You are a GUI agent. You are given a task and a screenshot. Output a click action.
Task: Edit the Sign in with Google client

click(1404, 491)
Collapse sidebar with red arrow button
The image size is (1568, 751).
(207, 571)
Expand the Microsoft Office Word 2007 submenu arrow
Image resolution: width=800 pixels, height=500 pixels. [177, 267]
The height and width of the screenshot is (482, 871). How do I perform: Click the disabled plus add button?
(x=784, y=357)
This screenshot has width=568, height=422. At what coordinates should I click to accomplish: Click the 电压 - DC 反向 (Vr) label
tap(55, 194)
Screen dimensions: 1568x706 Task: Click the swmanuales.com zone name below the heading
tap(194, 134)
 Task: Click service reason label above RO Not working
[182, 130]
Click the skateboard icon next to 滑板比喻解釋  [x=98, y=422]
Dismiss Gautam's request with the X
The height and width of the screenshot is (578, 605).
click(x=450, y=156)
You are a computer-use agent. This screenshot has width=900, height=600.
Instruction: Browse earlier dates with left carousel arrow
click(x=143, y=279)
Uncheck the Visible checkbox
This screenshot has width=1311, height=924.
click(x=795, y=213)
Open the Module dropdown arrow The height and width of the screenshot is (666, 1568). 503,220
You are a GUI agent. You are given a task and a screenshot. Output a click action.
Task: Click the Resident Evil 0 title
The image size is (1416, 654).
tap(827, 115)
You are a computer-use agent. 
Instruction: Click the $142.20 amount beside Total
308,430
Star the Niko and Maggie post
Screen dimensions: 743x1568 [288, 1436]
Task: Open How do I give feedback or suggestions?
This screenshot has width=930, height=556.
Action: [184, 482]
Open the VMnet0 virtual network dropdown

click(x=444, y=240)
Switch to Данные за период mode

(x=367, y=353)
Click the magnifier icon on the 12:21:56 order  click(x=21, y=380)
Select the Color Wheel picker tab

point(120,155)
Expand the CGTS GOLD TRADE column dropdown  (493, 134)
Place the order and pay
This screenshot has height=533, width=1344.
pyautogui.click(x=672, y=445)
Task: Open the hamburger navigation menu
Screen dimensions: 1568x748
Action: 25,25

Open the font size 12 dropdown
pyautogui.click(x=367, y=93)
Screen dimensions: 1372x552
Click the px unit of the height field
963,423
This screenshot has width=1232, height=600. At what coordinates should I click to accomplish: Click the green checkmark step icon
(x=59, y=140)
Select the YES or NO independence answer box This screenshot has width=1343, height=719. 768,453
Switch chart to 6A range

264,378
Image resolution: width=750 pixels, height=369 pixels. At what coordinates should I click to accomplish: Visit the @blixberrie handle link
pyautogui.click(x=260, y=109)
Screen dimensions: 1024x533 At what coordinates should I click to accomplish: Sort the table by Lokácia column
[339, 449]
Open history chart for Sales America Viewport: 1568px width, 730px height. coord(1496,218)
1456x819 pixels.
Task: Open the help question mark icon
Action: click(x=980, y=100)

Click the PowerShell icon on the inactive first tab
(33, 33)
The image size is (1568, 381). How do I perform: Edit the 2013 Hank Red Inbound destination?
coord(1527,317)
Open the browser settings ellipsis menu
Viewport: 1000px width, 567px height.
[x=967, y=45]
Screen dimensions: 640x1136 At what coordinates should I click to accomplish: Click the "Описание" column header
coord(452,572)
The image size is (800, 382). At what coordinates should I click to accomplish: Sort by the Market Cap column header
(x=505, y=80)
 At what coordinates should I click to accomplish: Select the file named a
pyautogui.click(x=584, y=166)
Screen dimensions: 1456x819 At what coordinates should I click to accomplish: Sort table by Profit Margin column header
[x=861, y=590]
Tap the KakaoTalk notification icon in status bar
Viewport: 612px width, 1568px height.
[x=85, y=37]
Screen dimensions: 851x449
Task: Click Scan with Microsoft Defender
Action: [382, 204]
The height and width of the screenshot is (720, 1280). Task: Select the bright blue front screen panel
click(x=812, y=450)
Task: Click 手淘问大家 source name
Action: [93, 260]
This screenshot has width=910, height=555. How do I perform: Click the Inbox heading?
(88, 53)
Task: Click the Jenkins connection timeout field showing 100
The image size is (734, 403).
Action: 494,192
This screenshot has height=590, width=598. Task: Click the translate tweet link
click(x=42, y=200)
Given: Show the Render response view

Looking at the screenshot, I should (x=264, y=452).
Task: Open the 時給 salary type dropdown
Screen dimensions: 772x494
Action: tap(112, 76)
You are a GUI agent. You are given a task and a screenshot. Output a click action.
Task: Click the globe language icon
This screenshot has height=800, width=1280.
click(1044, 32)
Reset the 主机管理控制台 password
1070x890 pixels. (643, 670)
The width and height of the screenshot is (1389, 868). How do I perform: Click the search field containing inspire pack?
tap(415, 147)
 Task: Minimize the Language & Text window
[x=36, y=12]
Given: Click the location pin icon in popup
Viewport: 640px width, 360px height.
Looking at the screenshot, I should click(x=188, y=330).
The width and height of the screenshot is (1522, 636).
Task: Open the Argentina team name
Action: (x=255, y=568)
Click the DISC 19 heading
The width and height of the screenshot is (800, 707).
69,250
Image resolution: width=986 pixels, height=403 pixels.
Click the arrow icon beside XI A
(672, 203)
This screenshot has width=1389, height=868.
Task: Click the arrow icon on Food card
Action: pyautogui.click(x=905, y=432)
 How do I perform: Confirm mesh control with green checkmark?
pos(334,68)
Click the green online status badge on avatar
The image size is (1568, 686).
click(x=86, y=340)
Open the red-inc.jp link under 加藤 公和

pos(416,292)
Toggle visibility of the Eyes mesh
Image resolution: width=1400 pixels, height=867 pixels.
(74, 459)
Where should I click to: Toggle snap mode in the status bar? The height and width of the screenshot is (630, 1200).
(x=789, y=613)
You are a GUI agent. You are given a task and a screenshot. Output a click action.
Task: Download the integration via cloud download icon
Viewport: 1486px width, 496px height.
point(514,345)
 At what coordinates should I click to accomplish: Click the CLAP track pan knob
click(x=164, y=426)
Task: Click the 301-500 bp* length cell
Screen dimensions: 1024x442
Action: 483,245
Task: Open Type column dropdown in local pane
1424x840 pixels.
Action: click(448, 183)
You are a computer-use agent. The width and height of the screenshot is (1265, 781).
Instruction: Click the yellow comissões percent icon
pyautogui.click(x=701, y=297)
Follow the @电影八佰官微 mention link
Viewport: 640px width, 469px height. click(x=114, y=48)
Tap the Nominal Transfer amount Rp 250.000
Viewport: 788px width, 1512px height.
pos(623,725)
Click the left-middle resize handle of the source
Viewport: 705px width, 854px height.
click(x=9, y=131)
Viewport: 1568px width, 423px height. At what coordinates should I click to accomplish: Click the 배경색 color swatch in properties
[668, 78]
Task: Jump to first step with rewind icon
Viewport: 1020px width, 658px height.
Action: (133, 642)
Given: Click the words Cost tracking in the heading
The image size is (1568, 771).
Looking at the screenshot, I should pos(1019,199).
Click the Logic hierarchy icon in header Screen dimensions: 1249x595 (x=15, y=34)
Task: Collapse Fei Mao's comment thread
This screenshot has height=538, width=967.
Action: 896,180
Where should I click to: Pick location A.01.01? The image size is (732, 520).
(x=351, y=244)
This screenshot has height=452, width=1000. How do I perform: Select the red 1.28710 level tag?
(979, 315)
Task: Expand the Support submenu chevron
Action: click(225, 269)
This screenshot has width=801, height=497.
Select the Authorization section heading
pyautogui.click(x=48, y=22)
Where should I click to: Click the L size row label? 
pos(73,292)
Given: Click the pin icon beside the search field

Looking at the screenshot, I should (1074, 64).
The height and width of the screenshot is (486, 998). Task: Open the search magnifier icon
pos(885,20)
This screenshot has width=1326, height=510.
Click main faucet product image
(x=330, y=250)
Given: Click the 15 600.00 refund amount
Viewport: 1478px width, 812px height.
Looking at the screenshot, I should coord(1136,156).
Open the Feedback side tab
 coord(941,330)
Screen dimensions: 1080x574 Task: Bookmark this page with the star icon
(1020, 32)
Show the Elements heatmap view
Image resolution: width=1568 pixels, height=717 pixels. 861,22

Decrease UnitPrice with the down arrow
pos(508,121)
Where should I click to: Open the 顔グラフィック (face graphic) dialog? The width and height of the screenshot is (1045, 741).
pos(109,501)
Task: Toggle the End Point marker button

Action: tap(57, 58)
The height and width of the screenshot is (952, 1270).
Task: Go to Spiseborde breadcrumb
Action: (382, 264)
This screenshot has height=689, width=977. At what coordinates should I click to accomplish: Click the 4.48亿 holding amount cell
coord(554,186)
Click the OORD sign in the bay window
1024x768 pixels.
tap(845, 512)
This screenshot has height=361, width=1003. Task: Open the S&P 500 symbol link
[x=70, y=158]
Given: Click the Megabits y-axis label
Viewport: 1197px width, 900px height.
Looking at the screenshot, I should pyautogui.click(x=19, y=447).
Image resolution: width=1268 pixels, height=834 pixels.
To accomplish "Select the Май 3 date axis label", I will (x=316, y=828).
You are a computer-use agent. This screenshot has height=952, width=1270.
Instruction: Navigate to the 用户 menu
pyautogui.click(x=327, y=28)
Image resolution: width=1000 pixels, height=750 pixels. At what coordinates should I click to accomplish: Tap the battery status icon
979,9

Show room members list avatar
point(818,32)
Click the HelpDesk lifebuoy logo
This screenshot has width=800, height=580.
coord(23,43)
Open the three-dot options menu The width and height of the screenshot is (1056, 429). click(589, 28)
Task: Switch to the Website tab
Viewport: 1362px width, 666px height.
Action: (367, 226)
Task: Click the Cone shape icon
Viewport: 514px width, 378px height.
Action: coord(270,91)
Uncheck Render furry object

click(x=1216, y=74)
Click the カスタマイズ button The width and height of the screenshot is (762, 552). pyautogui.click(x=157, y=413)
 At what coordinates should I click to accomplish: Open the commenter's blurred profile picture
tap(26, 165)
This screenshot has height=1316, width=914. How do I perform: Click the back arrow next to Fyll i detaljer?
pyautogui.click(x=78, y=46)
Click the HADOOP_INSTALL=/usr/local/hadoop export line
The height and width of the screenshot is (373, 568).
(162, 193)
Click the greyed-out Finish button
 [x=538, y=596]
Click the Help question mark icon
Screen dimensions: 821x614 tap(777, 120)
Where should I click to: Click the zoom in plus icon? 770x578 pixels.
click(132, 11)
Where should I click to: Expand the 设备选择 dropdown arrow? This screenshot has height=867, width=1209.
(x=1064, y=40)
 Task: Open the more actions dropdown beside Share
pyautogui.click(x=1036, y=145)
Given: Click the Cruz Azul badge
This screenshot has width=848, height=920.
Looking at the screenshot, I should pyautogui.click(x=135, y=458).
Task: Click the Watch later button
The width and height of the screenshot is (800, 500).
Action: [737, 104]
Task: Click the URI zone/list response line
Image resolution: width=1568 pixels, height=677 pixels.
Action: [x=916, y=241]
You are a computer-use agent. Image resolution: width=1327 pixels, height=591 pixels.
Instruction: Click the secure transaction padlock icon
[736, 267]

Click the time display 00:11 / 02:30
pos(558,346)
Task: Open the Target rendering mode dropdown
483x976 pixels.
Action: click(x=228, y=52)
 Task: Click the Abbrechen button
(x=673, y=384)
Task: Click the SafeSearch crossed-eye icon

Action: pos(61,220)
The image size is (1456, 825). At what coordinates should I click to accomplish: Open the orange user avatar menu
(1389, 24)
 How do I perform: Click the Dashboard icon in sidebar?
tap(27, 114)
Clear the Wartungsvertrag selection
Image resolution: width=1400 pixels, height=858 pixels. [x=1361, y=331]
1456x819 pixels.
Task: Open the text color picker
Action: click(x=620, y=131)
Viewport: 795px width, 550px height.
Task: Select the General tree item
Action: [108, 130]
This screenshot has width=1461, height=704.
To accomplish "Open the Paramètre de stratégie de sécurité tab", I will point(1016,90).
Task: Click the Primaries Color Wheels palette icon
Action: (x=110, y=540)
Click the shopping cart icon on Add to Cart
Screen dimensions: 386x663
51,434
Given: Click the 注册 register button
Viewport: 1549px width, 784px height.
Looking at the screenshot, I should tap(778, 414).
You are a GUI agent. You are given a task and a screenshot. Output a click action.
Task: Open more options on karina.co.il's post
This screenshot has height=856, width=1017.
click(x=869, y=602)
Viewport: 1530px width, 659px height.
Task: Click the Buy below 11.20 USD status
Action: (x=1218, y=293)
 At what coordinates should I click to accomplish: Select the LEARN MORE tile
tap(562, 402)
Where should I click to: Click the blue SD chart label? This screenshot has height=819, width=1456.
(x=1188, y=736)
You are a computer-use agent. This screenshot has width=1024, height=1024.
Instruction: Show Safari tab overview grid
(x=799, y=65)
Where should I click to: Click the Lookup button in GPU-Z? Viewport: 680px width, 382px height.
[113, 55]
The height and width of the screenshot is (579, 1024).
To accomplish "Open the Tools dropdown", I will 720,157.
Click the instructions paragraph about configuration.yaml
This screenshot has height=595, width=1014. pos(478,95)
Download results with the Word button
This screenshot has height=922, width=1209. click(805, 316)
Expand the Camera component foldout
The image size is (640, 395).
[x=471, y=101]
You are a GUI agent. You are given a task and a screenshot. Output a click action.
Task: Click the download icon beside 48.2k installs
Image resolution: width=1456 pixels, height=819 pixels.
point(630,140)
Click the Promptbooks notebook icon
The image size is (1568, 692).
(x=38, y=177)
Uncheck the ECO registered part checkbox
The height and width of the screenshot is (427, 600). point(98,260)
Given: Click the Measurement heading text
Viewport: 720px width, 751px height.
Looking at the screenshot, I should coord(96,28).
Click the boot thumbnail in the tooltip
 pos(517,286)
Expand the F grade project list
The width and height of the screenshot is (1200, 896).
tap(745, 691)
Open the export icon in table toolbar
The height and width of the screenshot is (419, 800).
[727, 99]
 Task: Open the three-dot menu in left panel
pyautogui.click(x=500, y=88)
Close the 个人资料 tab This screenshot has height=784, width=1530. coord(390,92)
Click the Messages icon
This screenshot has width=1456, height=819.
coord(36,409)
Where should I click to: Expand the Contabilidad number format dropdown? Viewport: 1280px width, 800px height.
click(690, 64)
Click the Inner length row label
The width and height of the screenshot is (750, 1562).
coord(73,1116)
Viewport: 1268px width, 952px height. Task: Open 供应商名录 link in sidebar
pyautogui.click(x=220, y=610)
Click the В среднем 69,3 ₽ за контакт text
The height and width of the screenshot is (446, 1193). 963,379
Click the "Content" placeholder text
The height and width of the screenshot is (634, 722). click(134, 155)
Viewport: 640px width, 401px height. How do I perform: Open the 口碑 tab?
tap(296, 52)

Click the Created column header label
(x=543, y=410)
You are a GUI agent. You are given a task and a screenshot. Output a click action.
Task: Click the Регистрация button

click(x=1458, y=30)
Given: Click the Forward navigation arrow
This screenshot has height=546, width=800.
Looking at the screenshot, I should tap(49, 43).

▶ **SET PROBLEM**:
Please copy the records above word for word, starting at the line that contains "Open the export icon in table toolbar" and ending at the line that contains "pyautogui.click(x=220, y=610)".

▶ **RESULT**:
Open the export icon in table toolbar
The height and width of the screenshot is (419, 800).
[727, 99]
 Task: Open the three-dot menu in left panel
pyautogui.click(x=500, y=88)
Close the 个人资料 tab This screenshot has height=784, width=1530. coord(390,92)
Click the Messages icon
This screenshot has width=1456, height=819.
coord(36,409)
Where should I click to: Expand the Contabilidad number format dropdown? Viewport: 1280px width, 800px height.
click(690, 64)
Click the Inner length row label
The width and height of the screenshot is (750, 1562).
coord(73,1116)
Viewport: 1268px width, 952px height. Task: Open 供应商名录 link in sidebar
pyautogui.click(x=220, y=610)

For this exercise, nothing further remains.